Sunday, January 31, 2010

High and Tight: The Waistband Tutorial

I am fond of the waistband. Since I am so short-waisted and hippy, I will wear any skirt high and slim on the waist, and that means a faced waistband. The instructions in commercial patterns are typically horrid, but I have come across a rare educational treat on occasion. From my many waistband attempts I have developed a method that works best for me. Here's what I do:

1. After fusing interfacing onto the facing sides of your waistband pieces, with RS (right sides) facing, stitch the sides to the fronts. Iron open seams.

2. This step is to prep for 'stitching in the ditch' later, and it's such a time saver! On the facing sides of your waistband, stitch a line 1/8" less than your seam allowance along the bottom edge. For this skirt, my seam allowances are 5/8", so I stitched a line at 4/8".

3. Now iron up edge along your stitch line. This is so much better than having to measure along as you iron.

4. Now pin the facing side and outside of your waistbands together, RS together, and stitch along the top edge. Be sure to pin and match seams first, the the centers, and then the centers of centers. That way, everything is neat and matched and will ease together.

5. Now 'grade' the interfaced layer by trimming away half of the seam allowance; then clip up to your stitches every 1/2" or so along the top edge. Flip so that WS are together and iron on the right side.

You'll end up with this: A lovely band just waiting to get attached!

6. Next, with RS together, pin the outside of your waistband to the outside of your skirt along the top edge. Again, be sure to match seams first, then stitch.

7. Clip curve before pressing. The easiest way to iron is to open the waistband and press seam allowances up and into the inside. Then flip over to the RS of your skirt and iron again. Since we're about to stitch in the ditch, make sure that your seam is really ironed well.

8. Fold facing side of waistband over, encasing all seam allowances and ugly fraying bits along the top edge. The prepped ironed crease should cover the stitches on the WS of the skirt by 1/8". Pin along the WS of the skirt, with the pins out of the way enough to sew over.

9. Here's the fun part: stitching in the ditch! Sew on the RS of the skirt, with your needle inside the seam that connects the waistband to the skirt. Go slow, and stitch along the entire waistband seam. There is a presser foot that has a little seam guide on it that can help... but I personally enjoy the thrill of free handing it.

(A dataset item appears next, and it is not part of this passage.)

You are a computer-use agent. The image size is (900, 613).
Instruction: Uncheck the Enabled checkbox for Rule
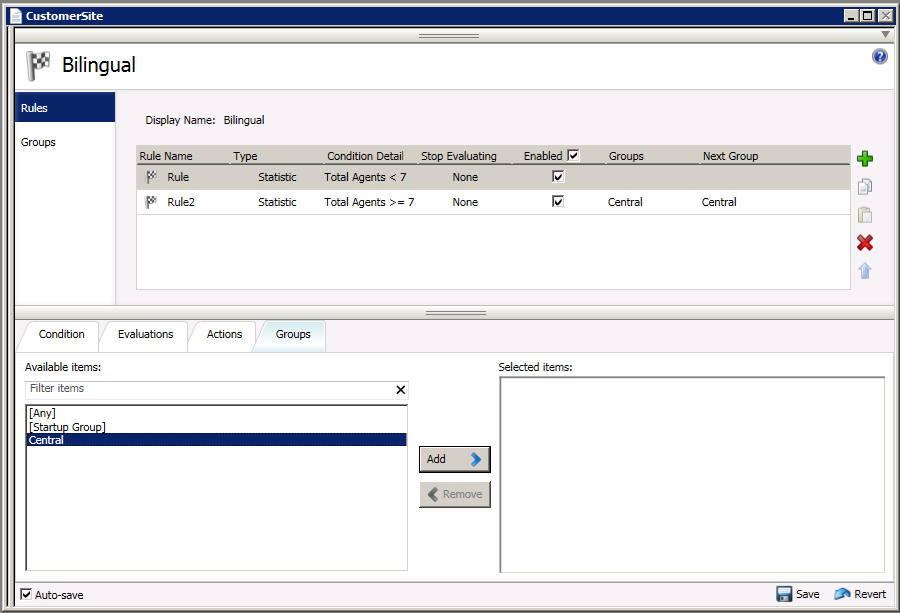coord(558,176)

9. That's it! Check on the wrong side of the skirt to make sure that your ditch stitches caught all the waistband, and go over spots that might of been missed. You slip stitch or machine stitch these spots.
If you used a thread color that matches well, and if your ditch stitching was not perfect, no one will be the wiser.

Enjoy your beautiful waistband!

Thursday, January 14, 2010

January Dress of the Month

I finished the sample for the January DOTM class, and It's freakin' awesome. Simple, neat details, and I thoroughly enjoyed the neckline construction. I had originally thought it would be an annoying yoke situation with stitching in the ditch or wacky turning or even narrow hems.. but it was rather neat! I am such a sewing nerd these days that any unexpected trick makes me jump with joy.
I made the tunic dress variation with pointy shaped yoke and elastic 3/4 sleeves. Unfortunately, because I DO love cutting corners; I did not use the 'elastic measurement guide' and just cut a size that seemed to fit around my arms, and now they are a bit snug. I am hoping they will stretch a bit while wearing. I hate tight arms.